My best friend is my sister ,but i wish i could have some friends to hang out with , talk to , have some great time with and share my best and bad moments with .
I'm open , kind , i like to help others to have fun and enjoying my life and a little shy but it doesn't matter 'cause in fact i know so many peole i talk to them some of them come and talk to me about their problems i know how to listen to other but no one is really a good friend of mine. I start always by having a nice relationship with others but it stops here : it stays superficial !! I try to move it to the next level with some of them but i fail . I don't wanna seem selfish but once i have some friends who told to me that i can't be one of them 'cause i'm so perfect for them but i 'm just a human and nobody is perfect !!!! And one i was rejected 'cause "" i have more time for studies than friends "" but it's my future and at exams prep periods i can't let fall my books to hang out or anything like that !
 
Hello Lina, I really do feel for you. You sound like such a great person and by rights people should be queuing up to be your friend. I have the same problem though mine is re. relationships and I wonder if there is something wrong with me because I can't find anyone. It can be hard to accept that sometimes, despite our best efforts and our being ok people, for some reason we don't click with those we meet beyong a superficial level. I wish I knew what the answer was. I send you a hug.
 
What's wrong with you? Probably nothing. I feel the same - I don't really have friends I see on any regular basis. That's been gnawing away at me for a while but not a huge problem until my relationship broke up a couple of months ago. I've made the effort to travel and visit friends in the past and feel that not all of them would bother making the effort to come see me (I live 4 or more hours drive from most of them - in the UK where that is a long way to travel to see someone).

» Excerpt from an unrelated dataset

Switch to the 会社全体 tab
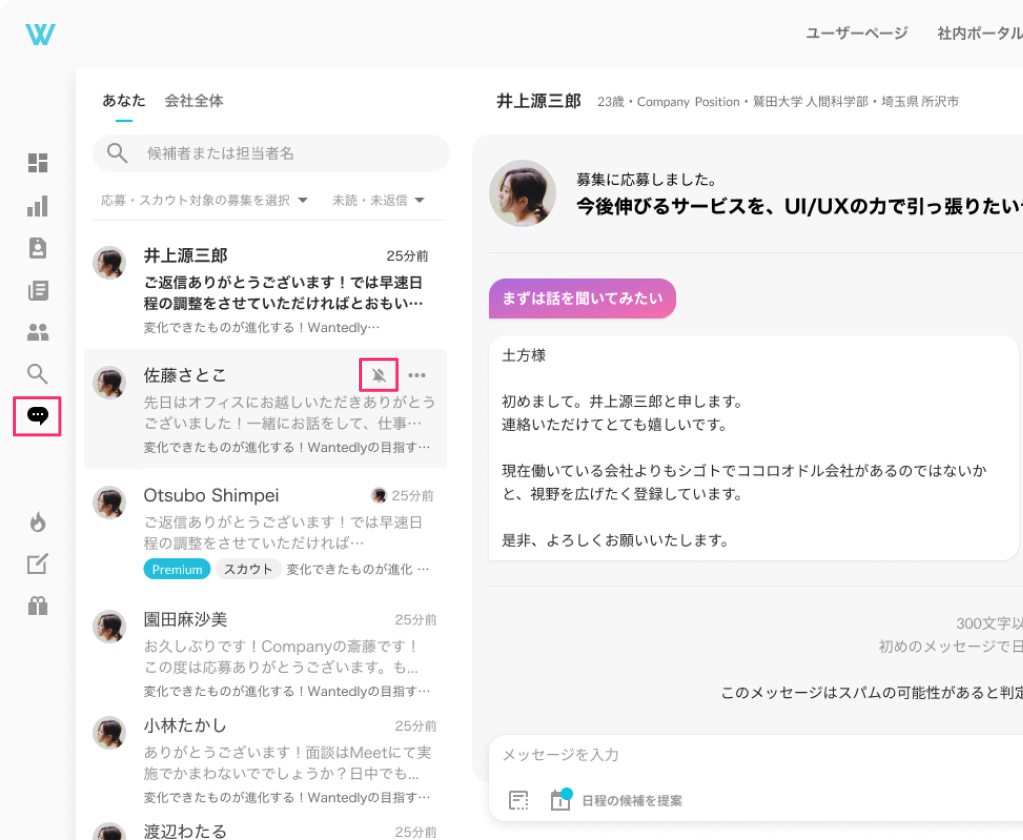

What's wrong with me? Nothing, so I'm told. Maybe I don't make enough of the opportunities I have. Maybe I'm just a bit clunky, socially. Maybe not.

You sound like you have time for other people, that you're interested in them. And there's nothing wrong with putting time into studying.

Persevere - persist!
 
Being the friend people go to for advice is not an advantageous position if you want them to like you. More often than not, people come to resent you when you help them.